Hacker News new | ask | show | jobs
by gopalv 1826 days ago
I've hit almost the exact same issue with Hive, with a somewhat temporary workaround (like this post) to build a balanced tree out of this by reading it into a list [1] and rebuilding a binary balanced tree out of it.

But we ended up implementing a single level Multi-AND [2] so that this no longer a tree for just AND expressions & can be vectorized neater than the nested structure with a function call for each (this looks more like a tail-call rather than a recursive function).

The ORC CNF conversion has a similar massively exponential item inside which is protected by a check for 256 items or less[3].

[1] - https://github.com/t3rmin4t0r/captain-hook/blob/master/src/m...

[2] - https://issues.apache.org/jira/browse/HIVE-11398

[3] - https://github.com/apache/hive/blob/master/storage-api/src/j...

1 comments

It seems to me that the basic problem is that binary trees are the wrong data type. For instance, you can transform the tree to balance it:

    p1 AND (p2 AND (p3 AND notp4)) -> (p1 AND p2) AND (p3 AND notp4)
But the abstraction is specifying the order of operations unnecessarily. Using general trees, I think you avoid the need to transform the order of operations and "NOT" doesn't have to be a special case.

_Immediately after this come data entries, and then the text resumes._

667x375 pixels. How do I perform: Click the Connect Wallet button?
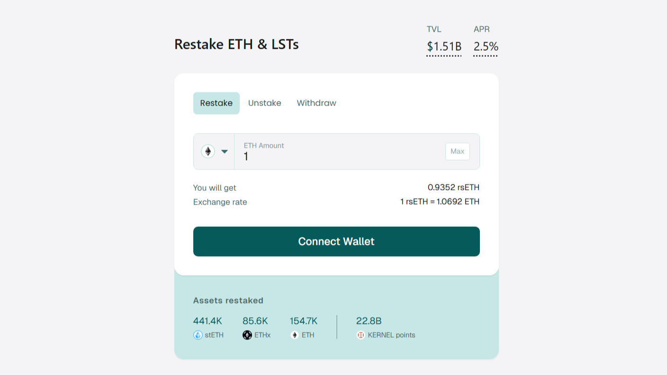click(x=336, y=241)
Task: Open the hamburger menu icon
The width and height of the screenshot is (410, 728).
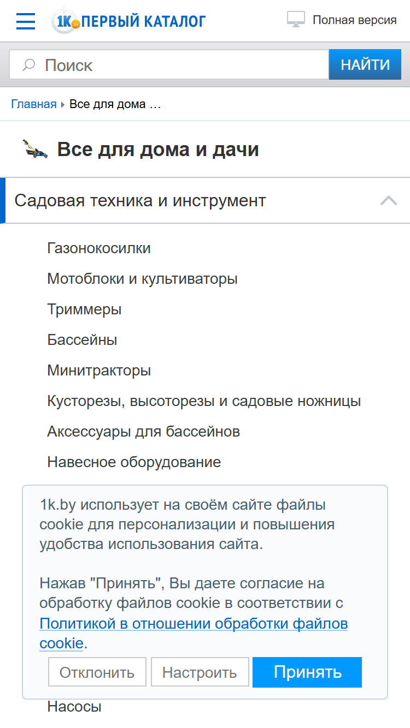Action: point(26,21)
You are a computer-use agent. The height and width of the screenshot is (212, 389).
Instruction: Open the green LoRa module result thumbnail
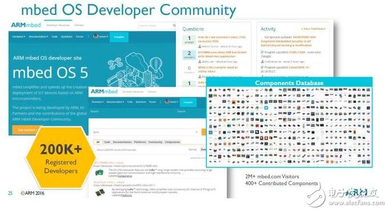[99, 172]
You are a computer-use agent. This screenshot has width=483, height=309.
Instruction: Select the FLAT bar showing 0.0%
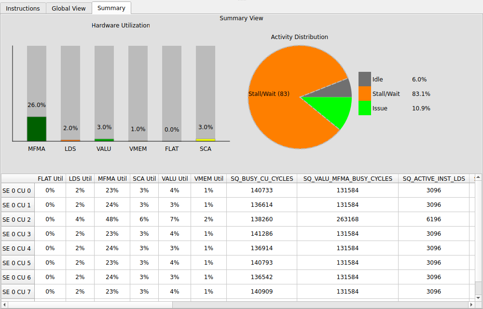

    ALL (p1 p2 p3 NOT(p4))
Is there any reason to choose binary trees for this? (Other than inertia).
> the abstraction is specifying the order of operations unnecessarily

That needs an "in SQL", the standard imperative language operator ordering has short-cut operations in there (a is null or a.value == true) etc.

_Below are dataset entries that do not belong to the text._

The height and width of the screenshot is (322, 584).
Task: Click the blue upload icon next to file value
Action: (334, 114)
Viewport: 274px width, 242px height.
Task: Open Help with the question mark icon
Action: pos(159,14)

In the code I work with, this actually sorts the conditions based on estimated selectivity[1] and type (long compares to constant are cheaper on a columnar data-set due to the SIMD, but string isn't etc).

> Is there any reason to choose binary trees for this?

The parse-tree does come off as binary because inserting logical parentheses makes it easier to tackle, because there are association rules which neatly go into a BinaryOp structure when dealing with operator precedence in parsing.

So it is easier to handle the parsing when you treat (a + (b + c) ) and (a / (b / c)) in similar fashion.

I won't make the same mistake again if I have to build a SQL engine, but this actually made the logical expression match the parse tree very closely and was a good enough generalization until the traversal time bugs[2] started to pop up.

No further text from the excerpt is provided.